● **Exercise**
Keeping every word the same, give again only the lines from the one with "1568x579 pixels." through the end of the data, both included, and leave every picture out.
--- Extracted entries Enclosed Below ---
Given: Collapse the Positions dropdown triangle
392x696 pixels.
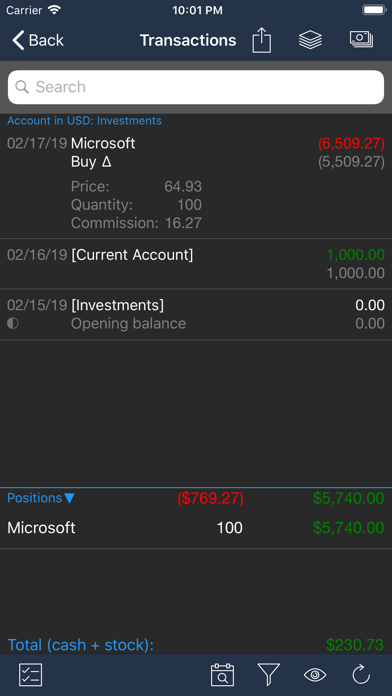Looking at the screenshot, I should tap(69, 498).
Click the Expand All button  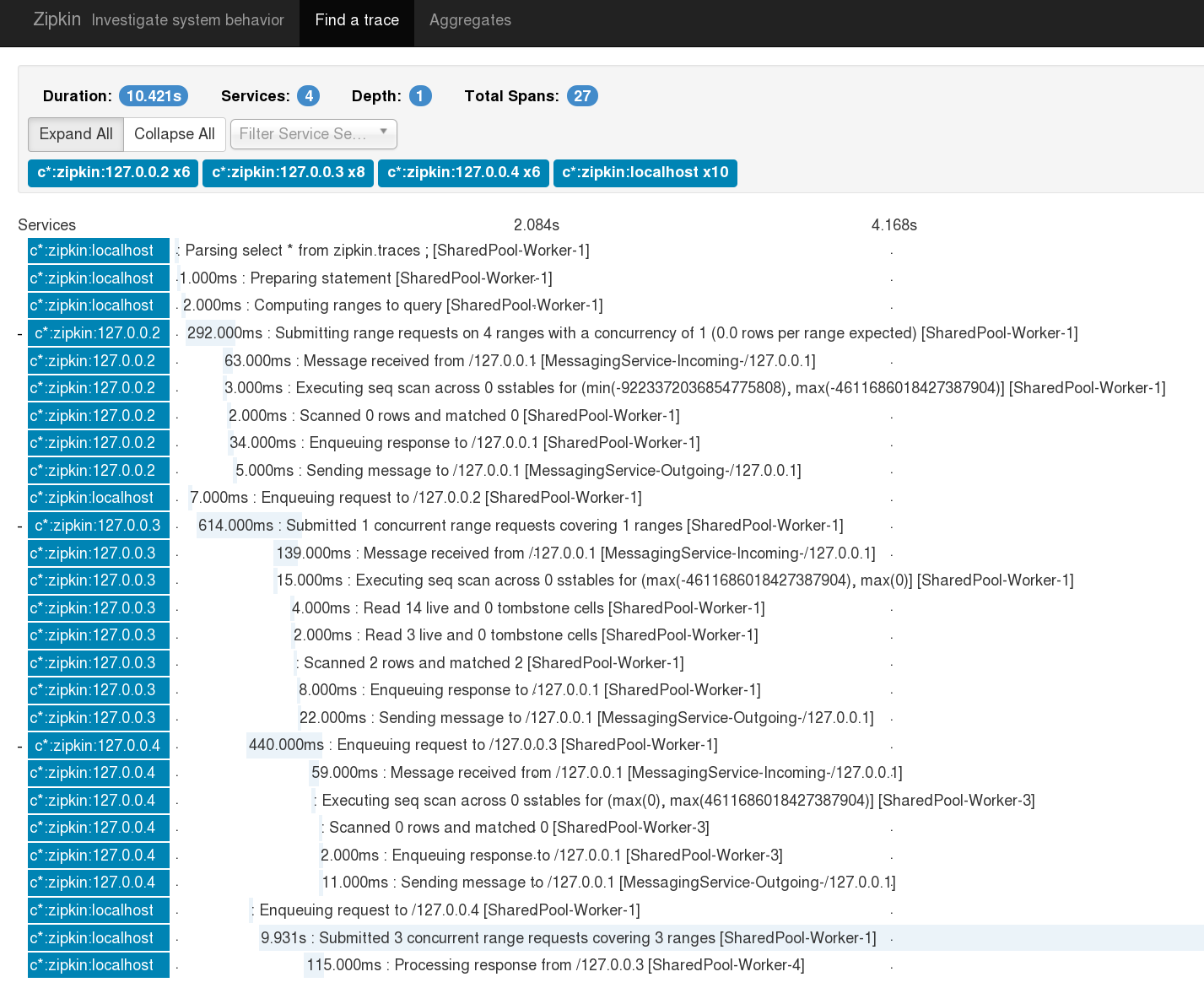coord(75,134)
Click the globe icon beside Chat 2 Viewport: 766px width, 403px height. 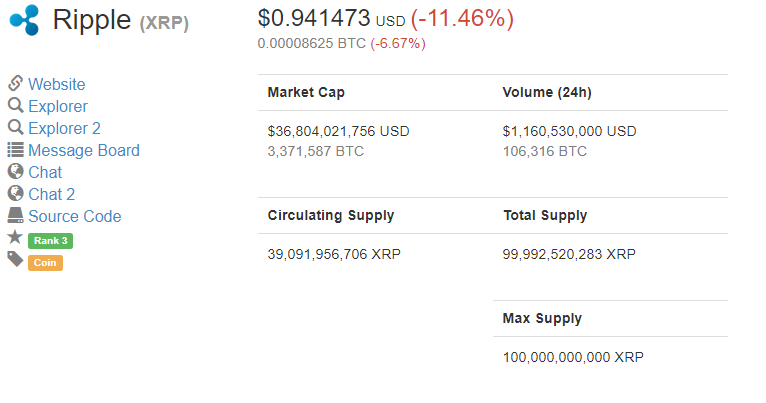[x=16, y=193]
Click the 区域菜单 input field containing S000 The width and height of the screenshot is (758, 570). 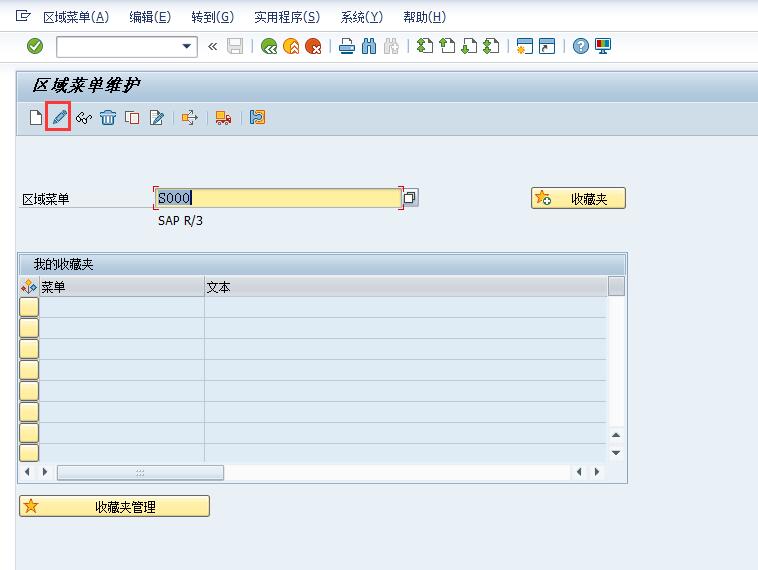coord(278,198)
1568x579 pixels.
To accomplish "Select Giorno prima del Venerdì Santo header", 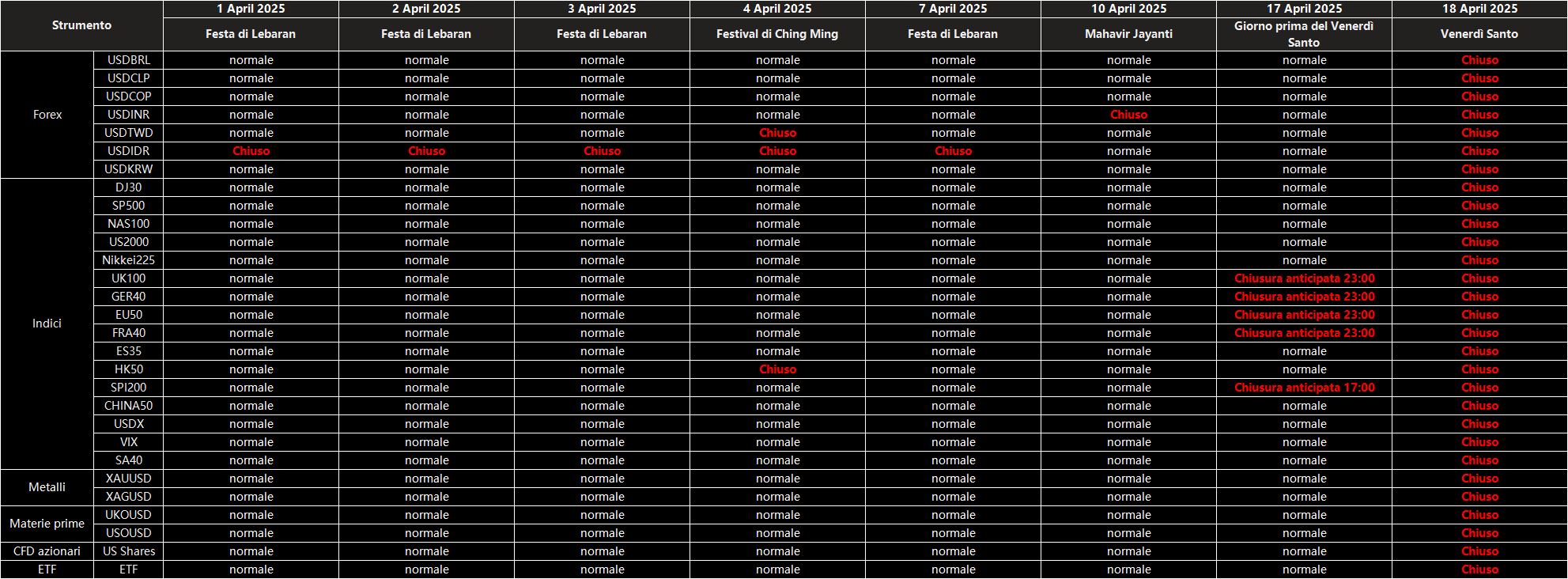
--- End of Enclosed Extracted entries ---
● **Solution to this problem**
1568x579 pixels.
To accomplish "Select Giorno prima del Venerdì Santo header", 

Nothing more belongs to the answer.